**EXCERPTED TEXT**
= Beginning of Section =

I think this opens the door to the difficult question of how to judge the
ideological standpoint and content of a view that is currently held in
economics. I think that if we can explore this in some depth it will be
useful.

The question for me is the following: should we decide on the meaning of a
body of opinion on the basis of its historical origin, or what it now says?
What is the appropriate evidence to bring to bear?

The evidence on which I based by judgement was the following, which is what
the UK Blue Book says (page 2, paragraph 19, emphasis in original)

"Avoiding double counting: factor incomes
=========================================
(i) *factor incomes* are incomes earned in producing goods and services by
the 'factors of production'. The *factors of production* are land, labour,
capital goods (such as buildings, plant and machinery) and
entrepreneurship, giving rise to the following types of factor income: rent
(from land), income from employment (from labour) and profits (from capital
and entrepreneurship). When added together, the factor incomes shown in the
national accounts measure the total of the theoretical factor incomes...

(ii) *Transfer incomes* result from a redistribution of income earned from
economic production. Examples include gifts, retirement pensions, child
benefit and other current grants.

Only factor incomes contribute to GDP; but both factor and transfer incomes
appear as entries in the sector accounts."

I think the concept is stated fairly unambiguously. GDP is obtained by
adding up the incomes of the factors of production, and anything else is a
transfer. The incomes are the measure of the contribution to GDP. In other
places, particularly in the Input-output accounting framework, it is made
even clearer.

Now, it is true that in the original conception of the relation between
accounts and factor incomes, all these matters were either hazy or directly
contradicted. I would have to go back and read the original material in
order to see whether the same conceptions have always been present, and if
not, at what point they were introduced.

However, I think it is hard to dispute what it has now become. Which is the
indicator that we should refer to, in order to judge what the national
accounting framework actually consists of? I would say unhesitatingly that
it is the present state of the thinking of the accountants, as indicated by
what they say in their works on the subject. Indeed, it may very well be
that the original ideas of the founders were traduced: I don't know,
without reading them. I do think though that the concept that the rewards
to the factors of production are a measure of their contribution to output
has a long history in economics, as the Capital Controversy testifies.

= End of Section =

**EXPLORE THE MATERIAL**
a - In the passage on factor incomes, which kind of income is said to contribute to GDP?
b - Reproduce the passage on factor incomes word for word, from "Now, it is true" up to and including "they were introduced.".
The records that follow come from a separate source unrelated to the passage on factor incomes.

**DATA EXCERPTS**
= Beginning of Section =

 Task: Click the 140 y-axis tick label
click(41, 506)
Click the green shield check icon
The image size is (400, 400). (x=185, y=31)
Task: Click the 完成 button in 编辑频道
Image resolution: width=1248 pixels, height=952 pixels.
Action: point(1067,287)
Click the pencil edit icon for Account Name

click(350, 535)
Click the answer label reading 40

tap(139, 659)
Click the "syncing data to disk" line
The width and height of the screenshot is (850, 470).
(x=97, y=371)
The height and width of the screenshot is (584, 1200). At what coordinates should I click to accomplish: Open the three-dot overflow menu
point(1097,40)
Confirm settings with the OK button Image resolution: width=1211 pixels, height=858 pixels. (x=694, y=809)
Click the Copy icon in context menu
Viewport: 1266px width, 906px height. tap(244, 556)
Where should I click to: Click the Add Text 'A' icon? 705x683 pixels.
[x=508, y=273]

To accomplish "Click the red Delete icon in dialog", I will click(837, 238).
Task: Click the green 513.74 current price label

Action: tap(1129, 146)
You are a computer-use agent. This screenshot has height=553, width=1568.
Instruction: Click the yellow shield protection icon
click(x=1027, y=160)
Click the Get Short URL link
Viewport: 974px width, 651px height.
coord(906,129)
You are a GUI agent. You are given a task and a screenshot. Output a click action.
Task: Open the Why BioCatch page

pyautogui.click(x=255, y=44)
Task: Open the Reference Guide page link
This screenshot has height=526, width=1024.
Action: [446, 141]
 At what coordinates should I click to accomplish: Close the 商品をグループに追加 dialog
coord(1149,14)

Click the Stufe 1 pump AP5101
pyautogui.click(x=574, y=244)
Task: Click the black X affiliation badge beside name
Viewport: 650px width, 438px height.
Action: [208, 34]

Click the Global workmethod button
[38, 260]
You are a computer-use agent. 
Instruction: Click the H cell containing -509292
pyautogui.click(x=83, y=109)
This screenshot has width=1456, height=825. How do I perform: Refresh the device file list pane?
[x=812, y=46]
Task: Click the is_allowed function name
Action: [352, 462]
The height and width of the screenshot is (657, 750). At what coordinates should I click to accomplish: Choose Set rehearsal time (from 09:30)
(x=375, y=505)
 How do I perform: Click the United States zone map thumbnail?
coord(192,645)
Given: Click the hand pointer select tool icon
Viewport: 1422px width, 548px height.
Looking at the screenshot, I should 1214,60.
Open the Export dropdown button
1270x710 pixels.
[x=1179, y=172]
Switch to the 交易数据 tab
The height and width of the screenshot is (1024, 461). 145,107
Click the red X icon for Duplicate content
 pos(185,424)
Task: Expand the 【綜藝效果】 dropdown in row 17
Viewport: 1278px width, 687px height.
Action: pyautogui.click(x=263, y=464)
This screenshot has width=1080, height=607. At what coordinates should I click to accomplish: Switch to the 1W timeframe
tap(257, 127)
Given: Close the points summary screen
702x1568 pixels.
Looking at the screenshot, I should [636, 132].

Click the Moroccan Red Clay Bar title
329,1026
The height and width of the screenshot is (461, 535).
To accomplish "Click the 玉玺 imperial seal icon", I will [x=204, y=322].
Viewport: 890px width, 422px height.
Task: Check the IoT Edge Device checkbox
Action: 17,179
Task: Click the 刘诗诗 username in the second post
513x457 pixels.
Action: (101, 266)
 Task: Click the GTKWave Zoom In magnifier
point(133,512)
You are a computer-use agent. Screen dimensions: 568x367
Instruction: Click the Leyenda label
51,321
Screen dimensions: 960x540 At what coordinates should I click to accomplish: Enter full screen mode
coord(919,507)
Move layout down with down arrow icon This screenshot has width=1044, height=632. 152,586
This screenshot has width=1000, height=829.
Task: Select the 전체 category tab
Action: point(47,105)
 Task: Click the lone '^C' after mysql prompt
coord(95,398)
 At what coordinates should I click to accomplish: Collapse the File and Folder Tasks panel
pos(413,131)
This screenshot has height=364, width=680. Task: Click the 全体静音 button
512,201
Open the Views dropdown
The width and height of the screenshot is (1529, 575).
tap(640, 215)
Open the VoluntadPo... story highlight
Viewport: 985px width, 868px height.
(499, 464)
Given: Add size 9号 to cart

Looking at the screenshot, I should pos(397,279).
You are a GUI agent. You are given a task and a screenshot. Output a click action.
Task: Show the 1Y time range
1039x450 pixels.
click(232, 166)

= End of Section =

**REPLIES**
a - Only factor incomes contribute to GDP.

b -
Now, it is true that in the original conception of the relation between
accounts and factor incomes, all these matters were either hazy or directly
contradicted. I would have to go back and read the original material in
order to see whether the same conceptions have always been present, and if
not, at what point they were introduced.